─── Sección del documento

En uno de los momentos más emocionantes de la obra, Orestes-Sartre le planta cara a Júpiter y le espeta la siguiente tesis existencialista: “(Actúo) fuera de la naturaleza, contra la naturaleza, sin excusa, sin otro recurso que en mí. Pero no volveré bajo tu ley; estoy condenado a no tener otra ley que la mía. No volveré a tu naturaleza; en ella hay mil caminos que conducen a ti, pero sólo puedo seguir mi camino. Porque soy un hombre, Júpiter, y cada hombre debe inventar su camino”.
Una representación de Las moscas hubiese causado revuelo en México (como más tarde lo causaría en Berlín o en Praga). Los mexicanos no nos concebíamos como un pueblo de victimarios que se flagela “del alba a la noche y de la noche al alba” (nos concebíamos, en todo caso, como víctimas), pero digamos que era una obra que casaba muy bien (mucho mejor que La pícara puritana) con nuestra tradición teatral. La comparación con la Ifigenia cruel (1923) de Alfonso Reyes hubiese sido inevitable, no sólo por la aparición de Orestes, hermano de Ifigenia, sino por la exaltación (muy poco helenística) de la libertad individual. El recurso era básicamente el mismo: reactualizar los mitos clásicos y hacerlos hablar en un lenguaje entendible del siglo XX.
La Ifigenia de Reyes es presa de dos sucesivas angustias: la de no recordar su origen y la de no aceptar como suyo el destino de su estirpe maldita (los Atridas). Orestes reclama a Ifigenia para su familia: “Me seguirás y ceñirás la vida/ a que las altas normas te condenan./ …/ ¿Quieres romper con la Necesidad/ vuelta contra el latido que llevas en el vientre?/ ¿Y qué harás, insensata,/ para quebrar las sílabas del nombre que padeces?”.
Ifigenia, sobreponiéndose a la fatalidad, responde con dos palabras: “¡No quiero!”. Las lamentaciones finales del coro resultan impotentes: “llámate a ti misma como quieras:/ ya abriste pausa en los destinos, donde/ brinca la fuente de tu libertad”. “¡Oh mar que bebiste la tarde/ hasta descubrir sus estrellas:/ no lo sabías, y ya sabes/ que los hombres se libran de ellas”.

──────
─── Fragmentos de datos

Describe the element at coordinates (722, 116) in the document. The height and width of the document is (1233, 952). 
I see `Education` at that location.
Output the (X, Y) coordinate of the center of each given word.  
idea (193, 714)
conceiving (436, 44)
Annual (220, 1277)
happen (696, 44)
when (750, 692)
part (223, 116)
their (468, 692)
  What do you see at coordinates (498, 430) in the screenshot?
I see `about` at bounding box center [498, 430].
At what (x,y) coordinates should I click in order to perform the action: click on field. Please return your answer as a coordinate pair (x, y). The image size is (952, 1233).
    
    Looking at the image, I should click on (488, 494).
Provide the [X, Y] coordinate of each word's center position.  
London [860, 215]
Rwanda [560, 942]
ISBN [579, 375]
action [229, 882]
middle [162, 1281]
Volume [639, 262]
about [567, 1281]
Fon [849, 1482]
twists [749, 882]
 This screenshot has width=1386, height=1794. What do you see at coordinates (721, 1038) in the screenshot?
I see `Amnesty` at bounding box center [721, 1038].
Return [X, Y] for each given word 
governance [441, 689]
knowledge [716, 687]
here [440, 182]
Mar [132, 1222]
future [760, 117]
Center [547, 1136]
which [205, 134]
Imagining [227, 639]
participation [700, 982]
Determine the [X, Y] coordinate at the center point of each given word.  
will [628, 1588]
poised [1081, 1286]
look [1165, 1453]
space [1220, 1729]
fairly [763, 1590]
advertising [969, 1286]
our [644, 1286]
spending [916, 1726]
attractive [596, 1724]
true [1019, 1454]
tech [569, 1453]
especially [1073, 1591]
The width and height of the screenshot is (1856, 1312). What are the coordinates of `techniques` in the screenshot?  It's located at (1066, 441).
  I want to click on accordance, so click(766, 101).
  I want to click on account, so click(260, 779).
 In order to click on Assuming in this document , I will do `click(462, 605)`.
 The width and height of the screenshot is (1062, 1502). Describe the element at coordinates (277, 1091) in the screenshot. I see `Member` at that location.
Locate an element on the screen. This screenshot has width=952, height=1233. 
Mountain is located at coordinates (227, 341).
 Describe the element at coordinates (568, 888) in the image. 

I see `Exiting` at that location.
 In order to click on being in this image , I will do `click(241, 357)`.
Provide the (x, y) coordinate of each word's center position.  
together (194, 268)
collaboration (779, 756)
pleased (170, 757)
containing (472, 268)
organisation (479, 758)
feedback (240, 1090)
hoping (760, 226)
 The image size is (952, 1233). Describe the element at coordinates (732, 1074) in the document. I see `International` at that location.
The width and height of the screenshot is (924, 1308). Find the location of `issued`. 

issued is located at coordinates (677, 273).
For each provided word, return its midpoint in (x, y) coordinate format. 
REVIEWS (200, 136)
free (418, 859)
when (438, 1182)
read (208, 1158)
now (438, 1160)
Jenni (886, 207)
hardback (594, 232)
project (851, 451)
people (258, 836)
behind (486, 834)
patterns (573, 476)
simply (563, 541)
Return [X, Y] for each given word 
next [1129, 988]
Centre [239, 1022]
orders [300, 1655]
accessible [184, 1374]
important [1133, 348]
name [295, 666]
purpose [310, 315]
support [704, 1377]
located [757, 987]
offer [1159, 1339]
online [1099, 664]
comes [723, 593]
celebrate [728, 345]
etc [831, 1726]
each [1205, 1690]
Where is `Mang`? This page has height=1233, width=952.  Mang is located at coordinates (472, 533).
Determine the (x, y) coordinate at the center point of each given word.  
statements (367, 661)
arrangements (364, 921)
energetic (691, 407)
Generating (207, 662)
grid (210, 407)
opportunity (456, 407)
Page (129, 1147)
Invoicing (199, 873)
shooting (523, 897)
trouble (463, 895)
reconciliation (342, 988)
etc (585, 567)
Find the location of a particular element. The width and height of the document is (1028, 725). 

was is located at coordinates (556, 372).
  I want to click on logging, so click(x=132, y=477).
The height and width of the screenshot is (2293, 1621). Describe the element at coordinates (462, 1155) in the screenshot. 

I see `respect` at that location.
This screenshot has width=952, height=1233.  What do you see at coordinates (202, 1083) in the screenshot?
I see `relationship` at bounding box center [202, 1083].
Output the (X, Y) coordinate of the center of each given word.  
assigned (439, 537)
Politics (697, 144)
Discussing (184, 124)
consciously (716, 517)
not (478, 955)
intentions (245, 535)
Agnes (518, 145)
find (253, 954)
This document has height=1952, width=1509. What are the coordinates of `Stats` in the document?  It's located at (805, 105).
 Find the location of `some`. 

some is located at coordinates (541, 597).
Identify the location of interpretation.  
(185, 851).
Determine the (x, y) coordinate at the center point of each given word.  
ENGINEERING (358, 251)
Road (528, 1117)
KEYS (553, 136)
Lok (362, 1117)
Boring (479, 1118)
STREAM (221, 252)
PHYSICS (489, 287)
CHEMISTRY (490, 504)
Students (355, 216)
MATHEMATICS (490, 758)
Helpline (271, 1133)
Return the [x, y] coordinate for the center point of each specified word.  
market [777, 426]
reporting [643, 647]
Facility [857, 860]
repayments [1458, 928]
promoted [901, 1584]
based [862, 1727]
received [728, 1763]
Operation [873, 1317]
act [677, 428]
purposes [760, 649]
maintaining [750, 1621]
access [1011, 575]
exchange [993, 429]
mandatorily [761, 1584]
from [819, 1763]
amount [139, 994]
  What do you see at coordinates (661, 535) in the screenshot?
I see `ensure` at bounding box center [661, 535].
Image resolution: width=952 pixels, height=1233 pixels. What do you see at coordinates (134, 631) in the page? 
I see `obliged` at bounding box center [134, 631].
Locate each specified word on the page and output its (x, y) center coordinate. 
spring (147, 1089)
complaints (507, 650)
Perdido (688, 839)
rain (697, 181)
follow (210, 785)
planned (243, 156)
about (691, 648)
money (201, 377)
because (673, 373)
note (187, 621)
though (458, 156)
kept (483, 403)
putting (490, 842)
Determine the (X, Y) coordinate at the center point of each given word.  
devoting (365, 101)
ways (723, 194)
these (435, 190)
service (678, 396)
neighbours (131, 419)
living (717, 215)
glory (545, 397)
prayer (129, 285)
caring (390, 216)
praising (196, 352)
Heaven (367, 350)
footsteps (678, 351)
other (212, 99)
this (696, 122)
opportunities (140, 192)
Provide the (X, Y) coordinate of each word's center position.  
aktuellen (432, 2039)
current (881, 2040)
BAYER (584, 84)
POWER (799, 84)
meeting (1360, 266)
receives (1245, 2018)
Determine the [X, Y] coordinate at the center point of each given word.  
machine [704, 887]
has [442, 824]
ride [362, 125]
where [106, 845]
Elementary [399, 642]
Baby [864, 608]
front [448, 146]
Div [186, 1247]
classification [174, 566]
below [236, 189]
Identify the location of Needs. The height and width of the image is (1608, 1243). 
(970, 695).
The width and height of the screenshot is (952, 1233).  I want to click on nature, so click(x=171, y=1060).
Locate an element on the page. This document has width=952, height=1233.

──────

- Instrucciones de tareas
- a) Responda las siguientes preguntas según el texto sobre Las moscas e Ifigenia cruel:
(i) ¿En qué año se sitúa la Ifigenia cruel de Alfonso Reyes?
(ii) ¿Cuáles son las dos angustias sucesivas de las que es presa la Ifigenia de Reyes?
(iii) ¿Con qué dos palabras responde Ifigenia a Orestes?
- b) Prosiga el texto sobre Las moscas e Ifigenia cruel a partir de su última oración.

- Respuestas
- a)
(i) En 1923.
(ii) La de no recordar su origen y la de no aceptar como suyo el destino de su estirpe maldita, los Atridas.
(iii) "¡No quiero!"

- b)
En ambas piezas dramáticas (la de Reyes y la de Sartre) la moraleja es parecida: el ser humano no está en el mundo para cumplir con mansedumbre los planes de algún dios tiránico ni para acoplarse al canto, reglado y mineral, de las estrellas. Con Las moscas, el panteón francés ganaba a Orestes como héroe existencialista. En México teníamos algo mejor: teníamos una heroína existencialista: nuestra Ifigenia cruel. Es una pena que se nos haya olvidado.
Podemos estirar un poco más la liga y afirmar que otros leitmotivs del existencialismo, como la “autenticidad”, la relativización de la verdad, la simulación o el fingimiento, la vocación crítica y moralizante, ya estaban presentes en nuestro teatro, desde La verdad sospechosa de Juan Ruiz de Alarcón (de 1624) hasta El gesticulador de Rodolfo Usigli (1938).
* Salvador Novo, La vida en México en el período presidencial de Miguel Alemán, México, Empresas Editoriales, S.A., 1967, p. 142.
** Ibíd., p. 234.
José Manuel Cuéllar Moreno es maestro en Filosofía de la Cultura por la UNAM y en Filosofía Contemporánea por la Universidad de Barcelona. Autor, entre otros libros, de La revolución inconclusa. La filosofía de Emilio Uranga, artífice oculto del PRI (Ariel, 2018).